* [Aim of the exercise]: Transcribe, starting at the line with "The width and height of the screenshot is (1366, 768)." and ending at the line with "Task: Open the information 'i' icon", every line of the material below exactly, but leave out the pictures and anything outside that span.

* [Records]:
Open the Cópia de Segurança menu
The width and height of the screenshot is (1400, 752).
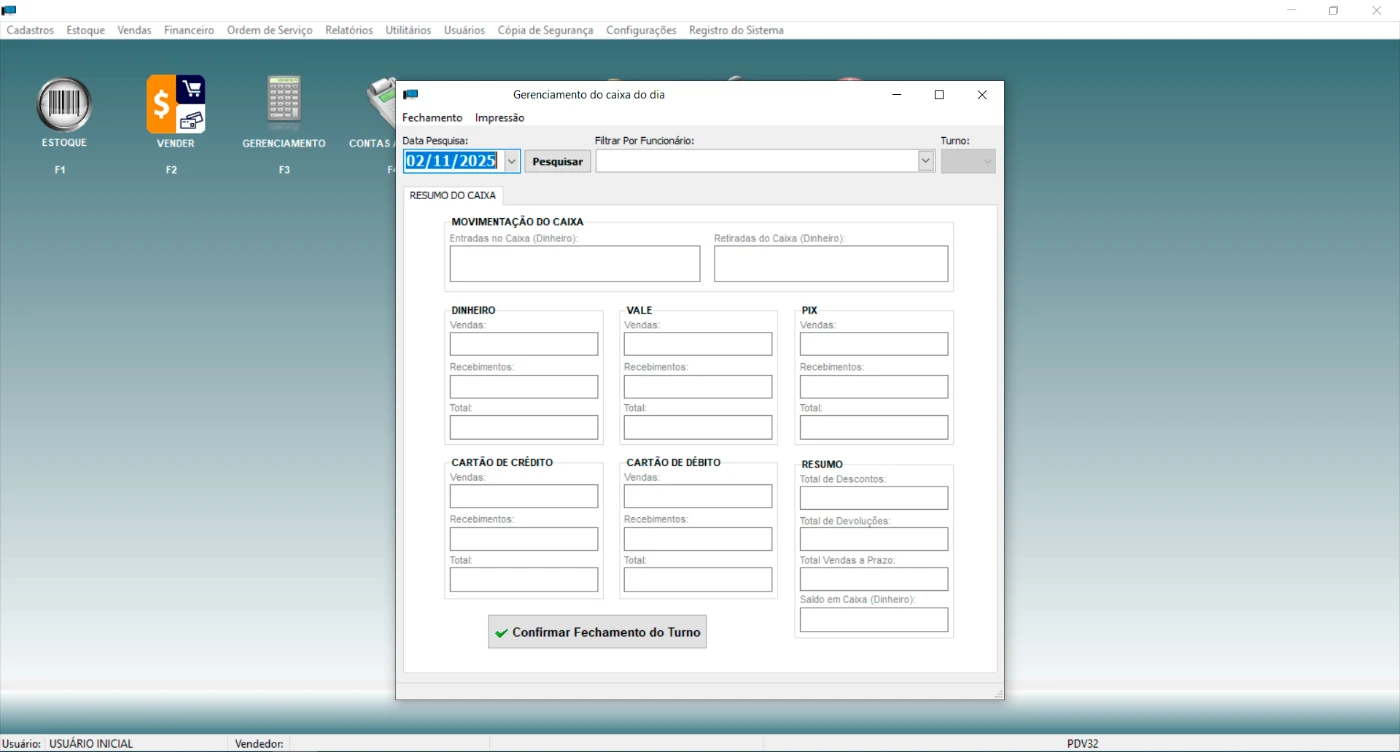click(x=545, y=30)
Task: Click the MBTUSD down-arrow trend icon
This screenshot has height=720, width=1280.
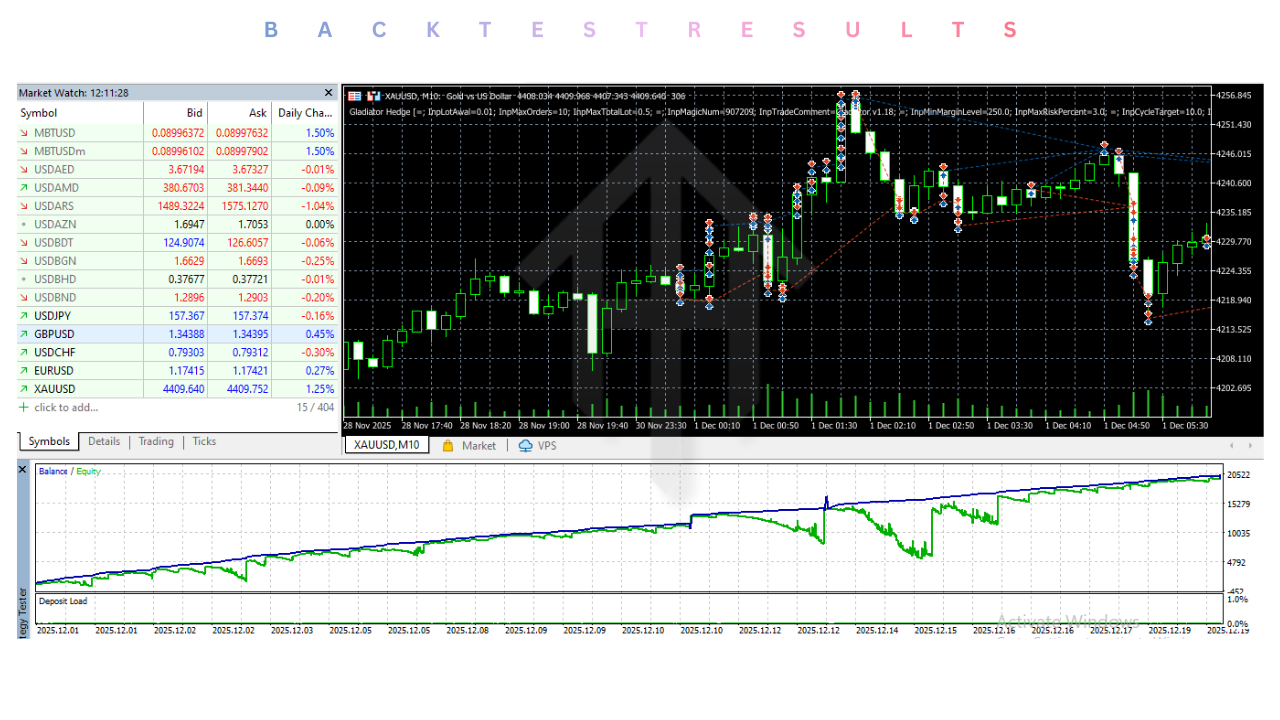Action: [24, 133]
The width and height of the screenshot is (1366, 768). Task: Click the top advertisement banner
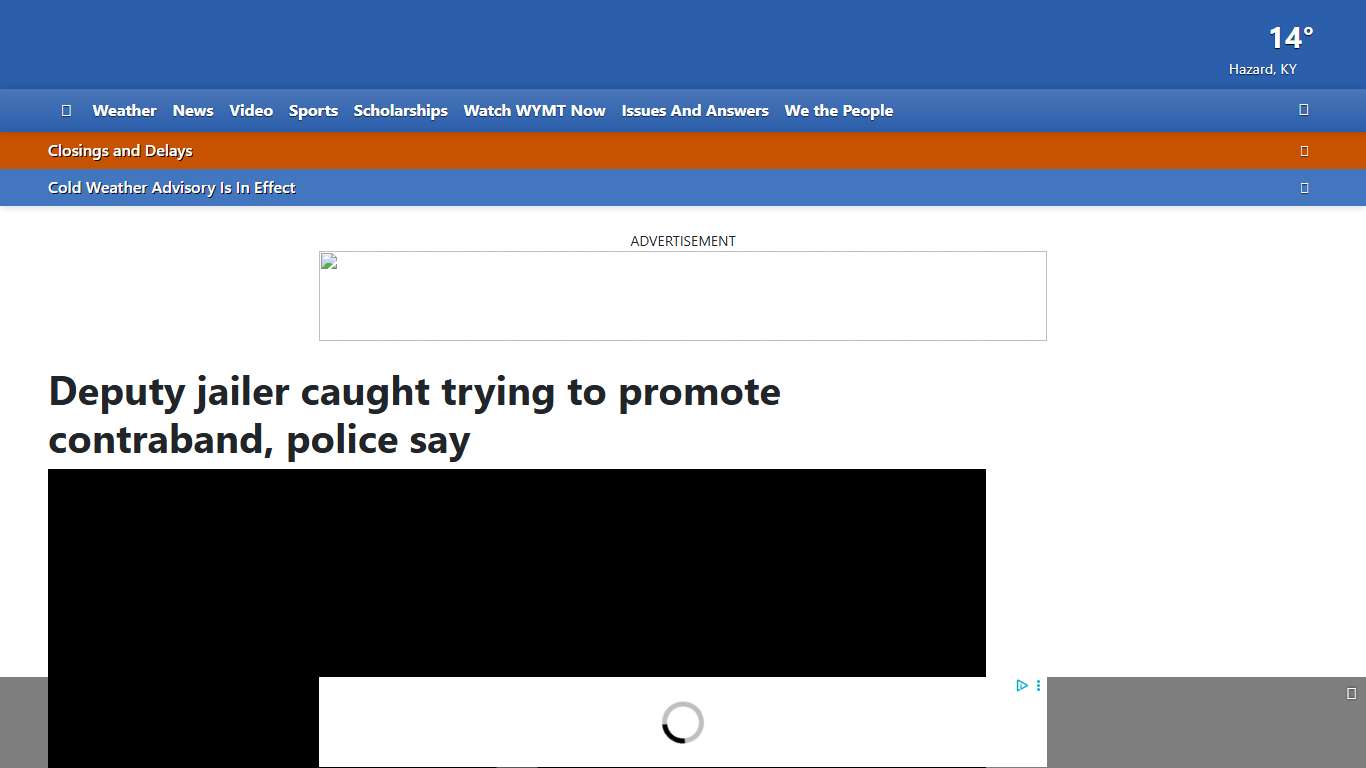[682, 296]
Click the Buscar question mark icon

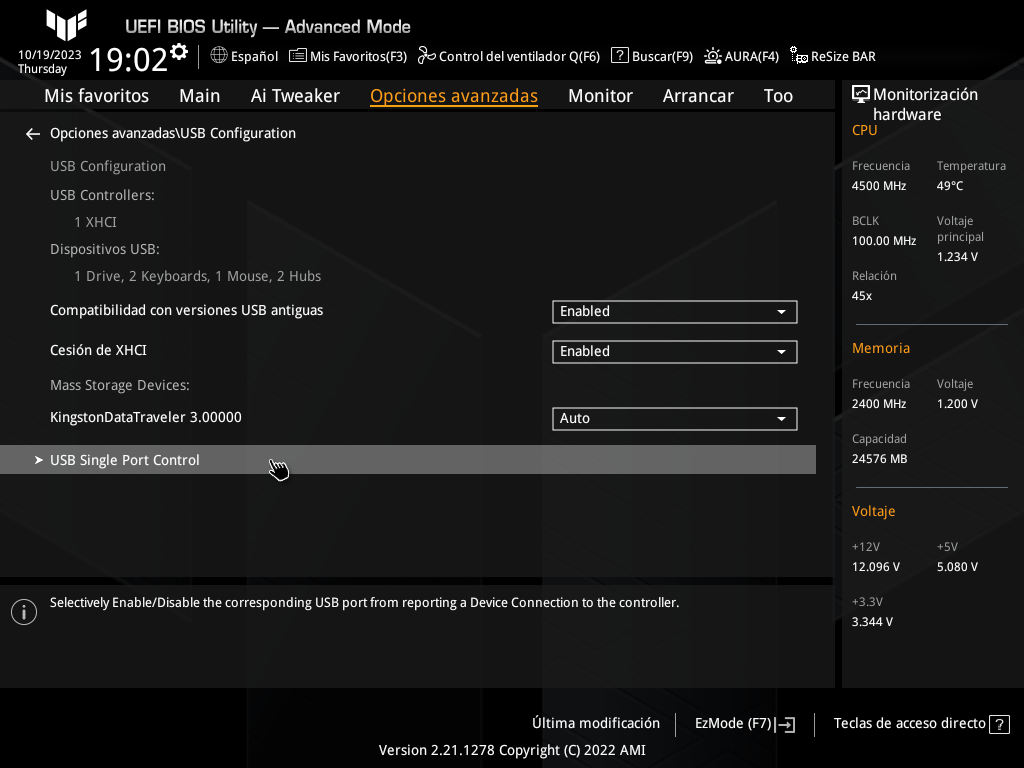620,56
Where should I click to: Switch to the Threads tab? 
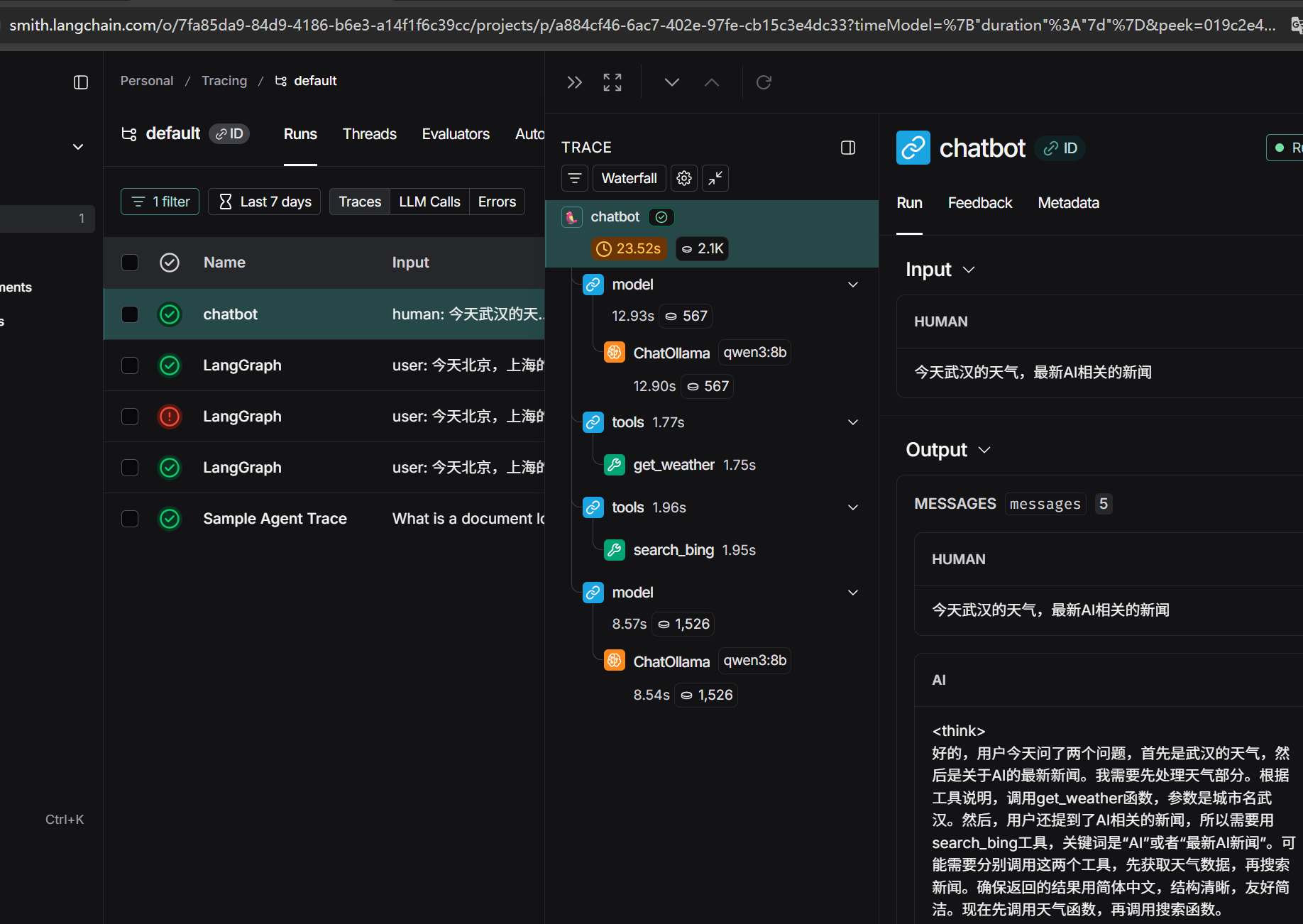pos(369,134)
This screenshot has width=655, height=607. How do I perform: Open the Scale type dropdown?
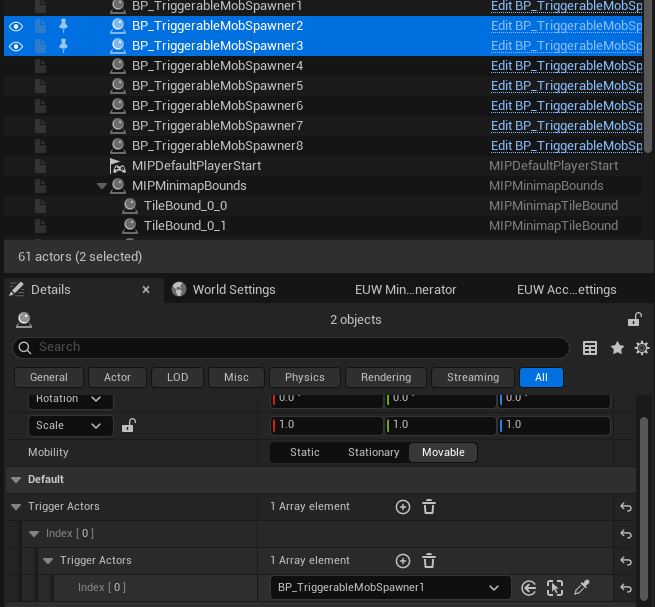click(x=70, y=425)
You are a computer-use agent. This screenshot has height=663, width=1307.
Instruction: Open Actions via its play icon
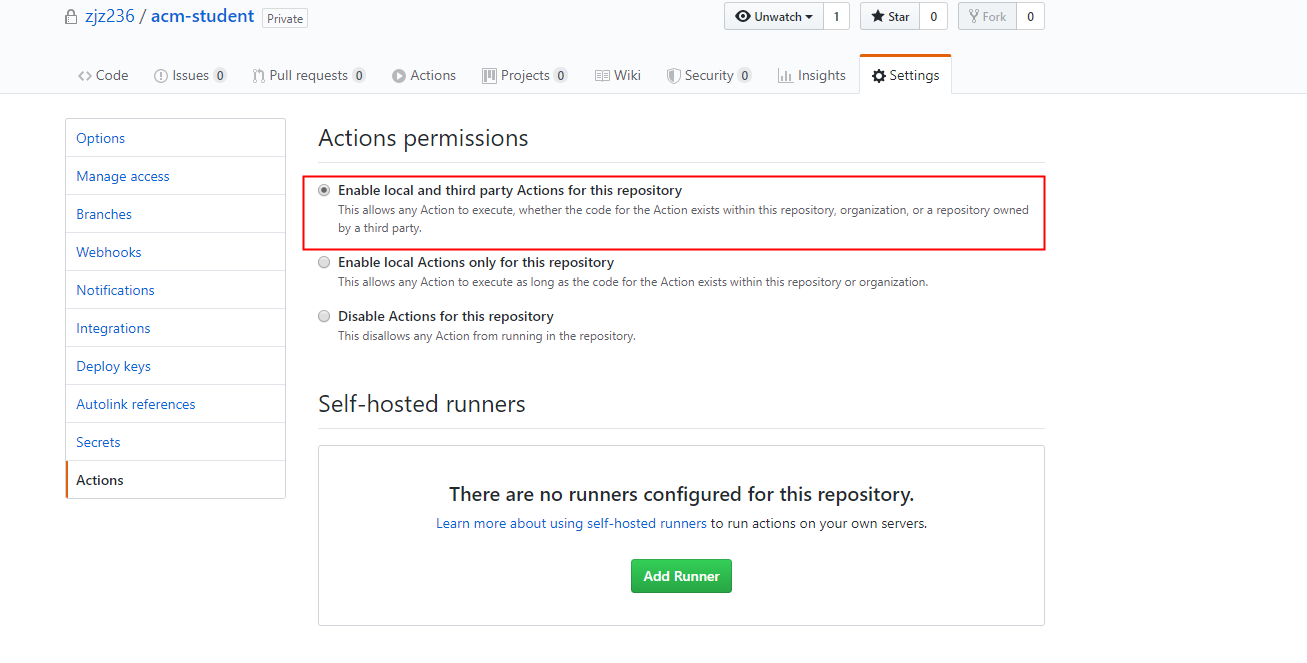pos(399,75)
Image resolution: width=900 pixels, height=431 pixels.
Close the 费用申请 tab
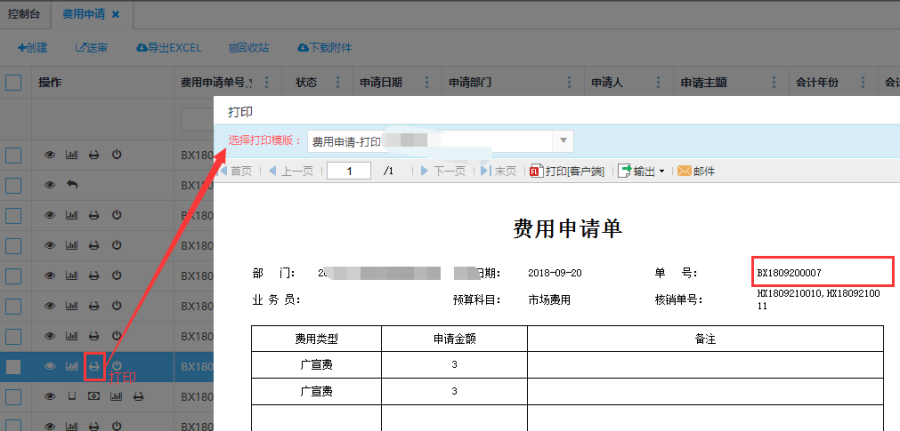tap(116, 14)
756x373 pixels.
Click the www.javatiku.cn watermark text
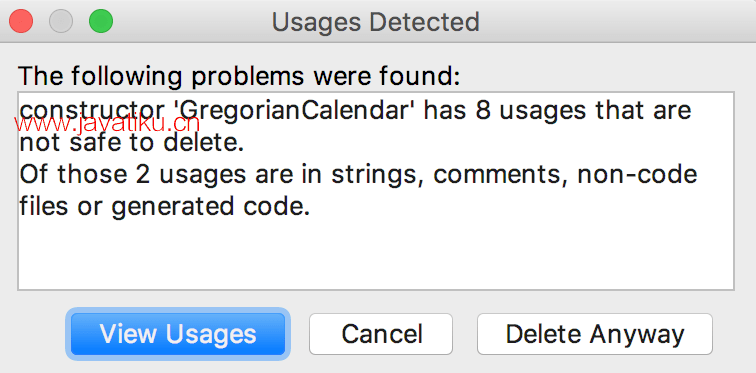(x=107, y=125)
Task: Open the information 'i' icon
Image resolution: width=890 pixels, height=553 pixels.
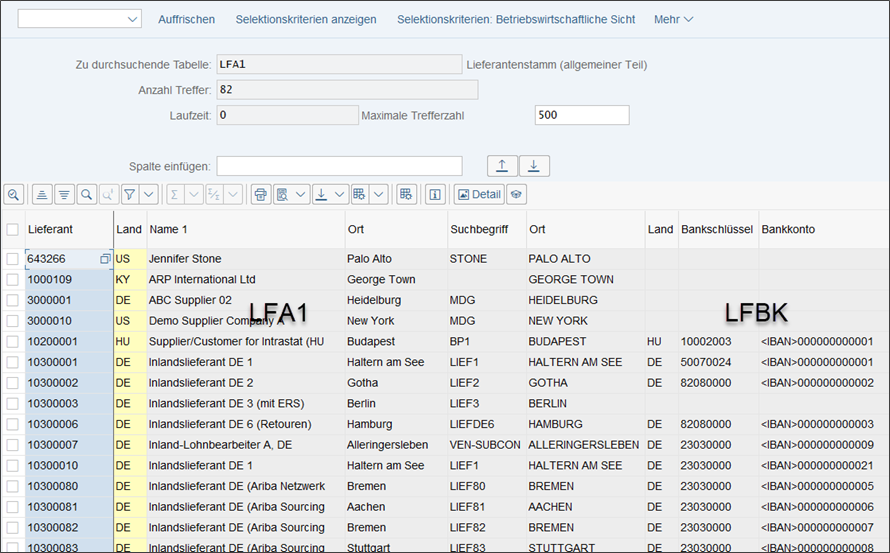Action: 435,194
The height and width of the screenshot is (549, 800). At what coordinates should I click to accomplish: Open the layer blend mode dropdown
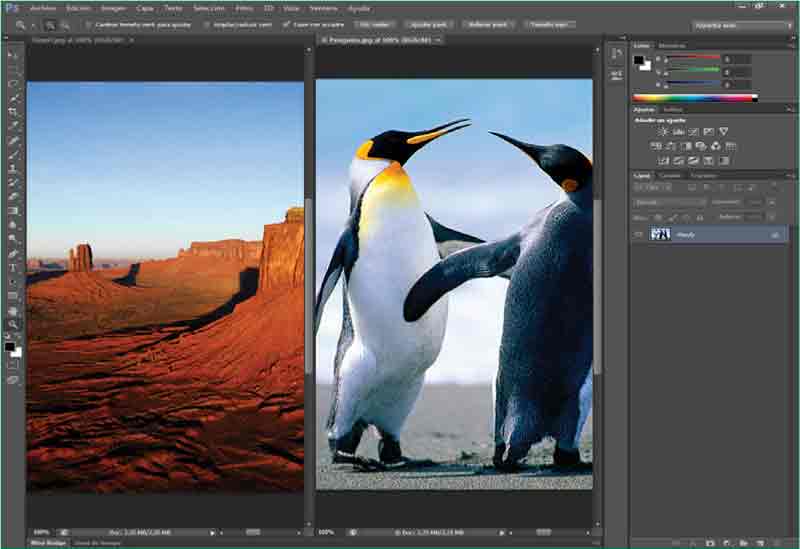pyautogui.click(x=670, y=202)
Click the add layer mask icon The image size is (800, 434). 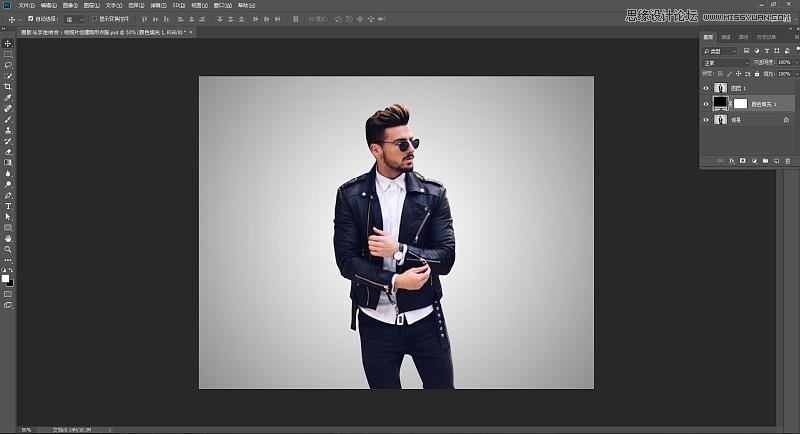coord(742,160)
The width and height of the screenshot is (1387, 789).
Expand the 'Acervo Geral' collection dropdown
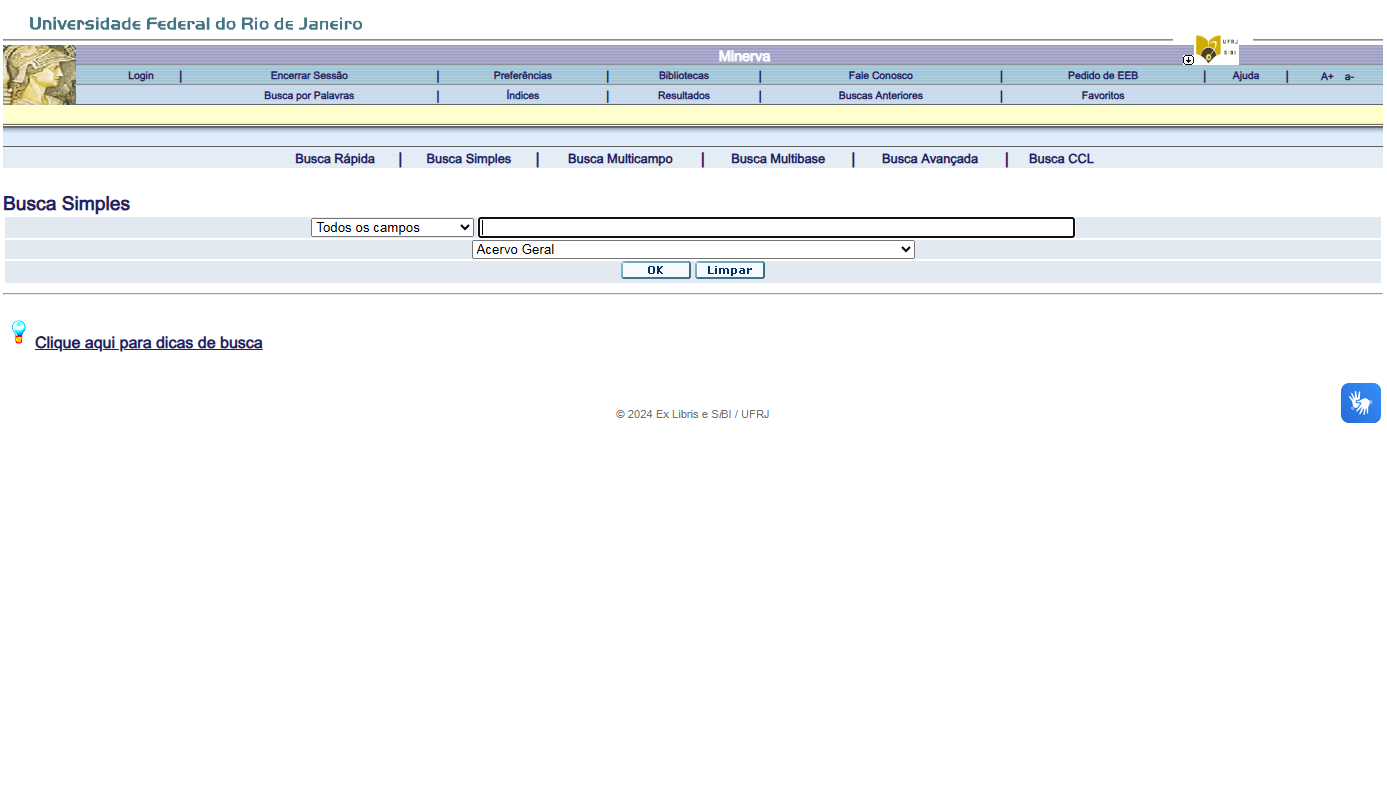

* [Reply to the task]:
The width and height of the screenshot is (1366, 768). Task: Click the top advertisement banner
[682, 296]
Click the Buscar question mark icon

620,56
Where should I click to: Switch to the Threads tab? 
pos(369,134)
This screenshot has width=655, height=607. How do I perform: Open the Scale type dropdown?
click(x=70, y=425)
You are a computer-use agent. This screenshot has height=663, width=1307.
Instruction: Open Actions via its play icon
pos(399,75)
Image resolution: width=900 pixels, height=431 pixels.
Close the 费用申请 tab
tap(116, 14)
756x373 pixels.
Click the www.javatiku.cn watermark text
(x=107, y=125)
Task: Open the information 'i' icon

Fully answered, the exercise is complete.